Governor Kelly Signs Good Samaritan Bill


TOPEKA— Governor Laura Kelly today signed House Substitute for Senate Bill 419, bipartisan legislation that provides legal protections for those that seek or provide medical assistance to a person suffering a medical emergency related to drug use.

“It’s critical that all Kansans are empowered to seek or deliver medical assistance during an emergency,” Governor Laura Kelly said. “This bill is a lifeline for families and Kansans who are battling substance use disorders. It will save lives and provide the opportunity for recovery.”

Known as the Good Samaritan Law, this legislation will prevent those suffering a drug overdose and bystanders who seek the help of emergency services from being prosecuted for drug possession or use, providing another important tool in the fight to save Kansans from overdoses from fentanyl and controlled substances.

“By extending immunity from prosecution to those seeking or providing aid related to controlled substances, we recognize the inherent value and dignity in every life, even amidst drug-related challenges,” said Kansas State Representative Nick Hoheisel, District 97. “Whether it’s teenagers experimenting with pills or older individuals battling addiction, each life is a precious gift deserving preservation. While advocating for stricter penalties for those involved in drug distribution, immediate action is imperative to keep those already struggling with addiction alive long enough to seek help. This legislation is not just about policy; it’s about saving lives, including those of our friends, family, and loved ones.”

“The signing of Senate Bill 419 represents another common-sense policy that will save lives in Kansas. Friends and relatives will now be able to call for assistance in the event of an overdose without undue fear of arrest and prosecution,” said Kansas State Representative Jason Probst, District 102. “This bill comes on the heels of the decriminalization of fentanyl testing strips – and combined these two policies work to protect vulnerable Kansans by keeping them alive long enough to get the help they need to healthily recover. This bill represents the sort of compassion and acceptance I’ve always known lives in the hearts of so many Kansans.”

In 2023, Governor Kelly signed a law decriminalizing the use of fentanyl test strips to prevent overdose deaths in Kansas while increasing criminal penalties for manufacturing or distributing fentanyl.

In addition to House Substitute for Senate Bill 419, Governor Kelly also signed the following bills:

Senate Bill 414: Toughens the penalties for those involved in the manufacturing and distribution of fentanyl and applies a special sentencing rule to the crime of unlawful distribution of fentanyl-related controlled substances. The bill enhances penalties for aggravated endangerment of a child related to fentanyl and related paraphernalia.

Additionally, the bill removes the element of concealment and secrecy from the crime of breach of privacy; amends the law in the Kansas Code of Procedure for Municipal Courts governing fingerprinting for municipal convictions; amends provisions in sentencing law regarding computation of time served; and updates the terms and conditions of post-release supervision for certain offenders.

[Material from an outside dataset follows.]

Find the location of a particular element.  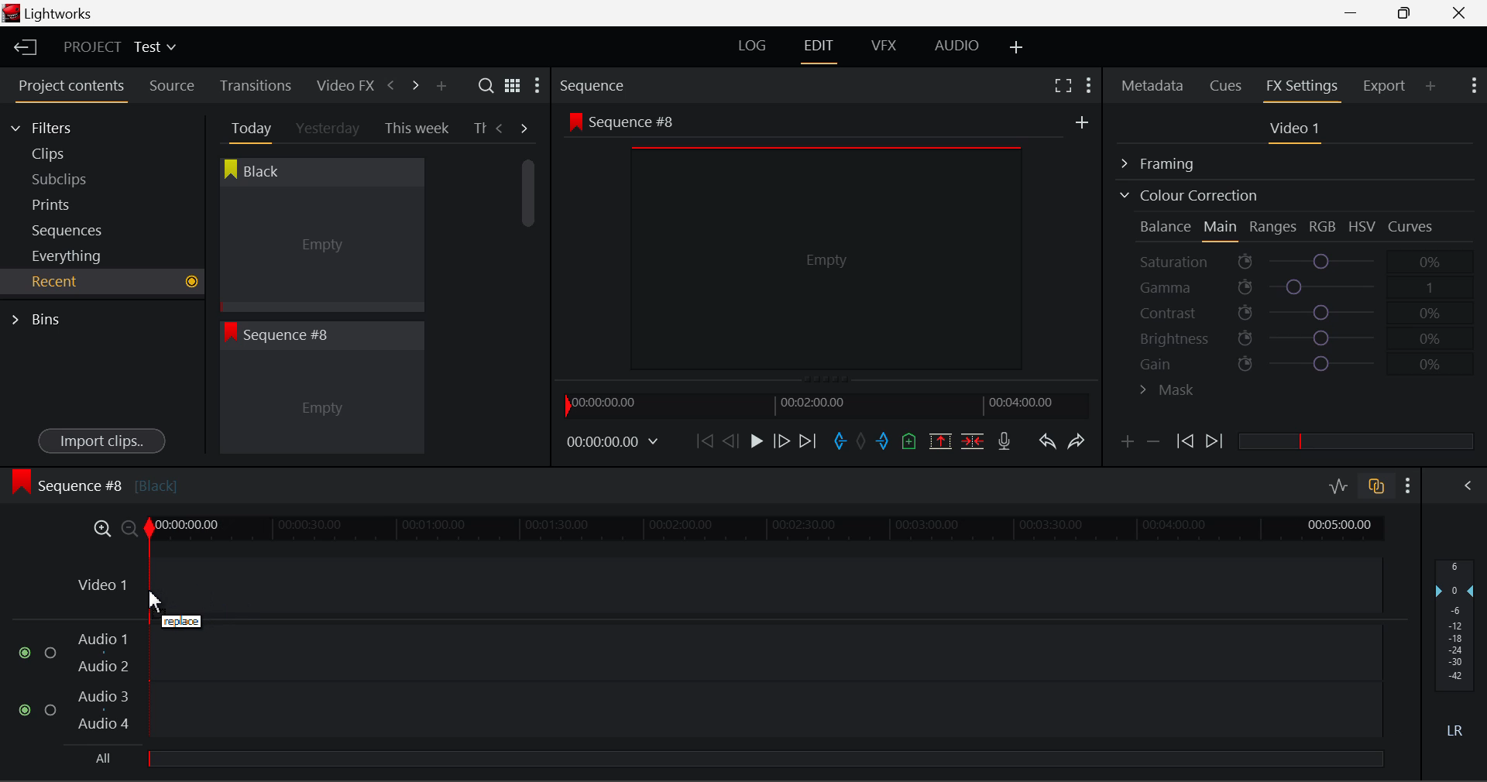

Toggle audio track sync is located at coordinates (1377, 485).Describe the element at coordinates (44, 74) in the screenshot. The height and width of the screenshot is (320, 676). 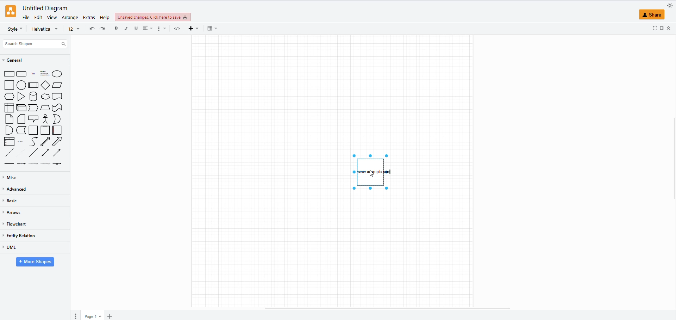
I see `heading` at that location.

House Substitute for Senate Bill 318: Amends evidentiary requirements for the intent to distribute a controlled substance to a “permissive inference.”

Senate Bill 27: Reconciles statutes that were amended more than once during the current and prior legislative sessions. This bill allows the creation of an updated version of the affected statutes with all amendments.

House Substitute for Senate Bill 291: Begins the process to consolidate and modernize state information technology (IT) and cybersecurity infrastructures to ensure the state IT systems Kansas citizens rely on for services are safe, secure and effective.

Senate Bill 339: Prohibits the Kansas State Department of Education from distributing State Foundation Aid to a school district that has no students enrolled in and attending a school in the district.